Behind the Wheel with Phil Lebeau

Toyota CEO Charts Rebound After Recalls

Today in Las Vegas, Toyota CEO Akio Toyoda is meeting with Toyota dealers and outlining what he hopes will be a rebound for the embattled automaker. For the last year and a half, Toyota has stumbled badly. Some of it was its own fault.

Some of it was due to Mother Nature. Either way, Toyota has found itself playing defense and scrambling during the last two years. Now, with Japan's auto industry rebounding and auto sales improving in the U.S., Akio Toyoda is charting a rebound.

Toyota car grille
Getty Images

Actually, the rebound at Toyota started shortly after several massive recalls in late 2009 and early 2010. The automaker made improving quality and putting the brakes on global expansion a priority.

Since then, the company has instituted a number of changes to decentralize the decision-making process and improve quality of its vehicles.

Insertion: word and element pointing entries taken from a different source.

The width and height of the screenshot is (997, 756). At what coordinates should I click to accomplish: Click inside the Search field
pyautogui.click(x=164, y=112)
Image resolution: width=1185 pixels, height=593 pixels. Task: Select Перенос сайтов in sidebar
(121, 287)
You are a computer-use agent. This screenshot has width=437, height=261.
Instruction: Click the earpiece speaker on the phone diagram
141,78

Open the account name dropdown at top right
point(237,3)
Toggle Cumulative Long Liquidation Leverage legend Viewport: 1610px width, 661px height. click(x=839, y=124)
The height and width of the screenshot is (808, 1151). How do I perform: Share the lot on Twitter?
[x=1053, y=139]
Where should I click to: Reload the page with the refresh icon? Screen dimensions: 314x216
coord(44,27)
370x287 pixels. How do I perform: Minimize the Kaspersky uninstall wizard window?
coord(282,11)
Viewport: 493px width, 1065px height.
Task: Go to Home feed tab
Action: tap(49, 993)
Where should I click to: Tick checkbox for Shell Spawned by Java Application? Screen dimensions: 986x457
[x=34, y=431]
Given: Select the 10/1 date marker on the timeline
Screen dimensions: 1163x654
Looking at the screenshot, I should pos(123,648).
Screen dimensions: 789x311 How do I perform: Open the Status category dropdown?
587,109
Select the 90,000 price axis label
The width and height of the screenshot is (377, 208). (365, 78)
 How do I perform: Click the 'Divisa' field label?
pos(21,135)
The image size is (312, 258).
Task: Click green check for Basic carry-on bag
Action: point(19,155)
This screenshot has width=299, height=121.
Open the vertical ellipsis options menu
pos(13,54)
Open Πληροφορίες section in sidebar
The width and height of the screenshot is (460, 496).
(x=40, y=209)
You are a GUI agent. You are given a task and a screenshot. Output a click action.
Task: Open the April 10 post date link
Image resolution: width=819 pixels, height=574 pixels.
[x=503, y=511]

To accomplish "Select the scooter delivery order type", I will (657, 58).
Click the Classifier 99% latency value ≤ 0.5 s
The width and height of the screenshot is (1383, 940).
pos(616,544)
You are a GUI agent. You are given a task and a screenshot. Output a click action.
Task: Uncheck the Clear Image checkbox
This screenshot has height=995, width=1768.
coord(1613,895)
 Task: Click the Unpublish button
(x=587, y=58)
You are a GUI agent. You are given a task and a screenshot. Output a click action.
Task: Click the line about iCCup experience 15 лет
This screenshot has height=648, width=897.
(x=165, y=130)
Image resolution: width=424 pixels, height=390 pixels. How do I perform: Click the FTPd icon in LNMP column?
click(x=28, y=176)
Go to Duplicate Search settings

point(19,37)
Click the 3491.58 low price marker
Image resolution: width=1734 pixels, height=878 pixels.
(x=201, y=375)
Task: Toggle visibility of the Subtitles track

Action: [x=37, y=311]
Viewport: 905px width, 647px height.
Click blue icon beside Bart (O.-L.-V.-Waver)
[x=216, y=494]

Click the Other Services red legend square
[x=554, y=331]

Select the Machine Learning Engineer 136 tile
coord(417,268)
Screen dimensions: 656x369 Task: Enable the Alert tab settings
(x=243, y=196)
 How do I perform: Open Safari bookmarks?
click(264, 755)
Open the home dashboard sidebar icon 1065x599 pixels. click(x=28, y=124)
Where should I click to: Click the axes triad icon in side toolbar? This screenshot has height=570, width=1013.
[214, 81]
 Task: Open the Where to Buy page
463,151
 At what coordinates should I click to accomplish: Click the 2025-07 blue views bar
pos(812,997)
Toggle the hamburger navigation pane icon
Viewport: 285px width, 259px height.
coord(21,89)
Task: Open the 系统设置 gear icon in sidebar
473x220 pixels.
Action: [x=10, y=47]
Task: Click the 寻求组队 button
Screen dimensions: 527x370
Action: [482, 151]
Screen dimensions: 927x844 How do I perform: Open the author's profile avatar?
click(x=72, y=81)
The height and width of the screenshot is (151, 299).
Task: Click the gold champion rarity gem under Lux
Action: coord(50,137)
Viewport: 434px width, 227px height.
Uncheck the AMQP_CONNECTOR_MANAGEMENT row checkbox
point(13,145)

While it's too soon to say those moves have completely fixed Toyota's problems, there are some early indications Toyota is improving. The most obvious being the latest report on the initial quality of new vehicles by J.D. Power and Associates. In this survey, the Lexus and Toyota brands both staged big improvements.

Meanwhile, Toyota has weathered the financial/manufacturing storm that followed Japan's devastating earthquake and tsunami in March. After shutting down its Japanese plants for much of April and curtailing its production in the U.S. and other overseas markets, Toyota is getting back up to speed faster than expected. In fact, many analysts are now predicting Toyota will not lose a sizeable amount of market share here in the U.S.

There are two reasons Akio Toyoda is optimistic about the future of his company. First, there is a fresh infusion of new and redesigned models on the way. From the refreshed Camry to the expanded line of Prius models, Toyota is approaching a much needed boost in the showroom.

Second, Toyota's customer base has, for the most part, remained patient and loyal. Yes, Toyota lost many buyers due to the recalls, but its long running track record of quality and the strength of its dealer network has many Toyota owners waiting to buy a new model.

Akio Toyoda knows he still has a long a way to go before Toyota can say it's overcome the worst two years ever. A strong yen, rising raw material costs and keeping up with the competition in a fast growing Chinese market are all challenges that will remain for some time. But for Akio Toyoda, there is finally a clearing on the horizon and reason for him to be optimistic when he talks with Toyota dealers in Vegas.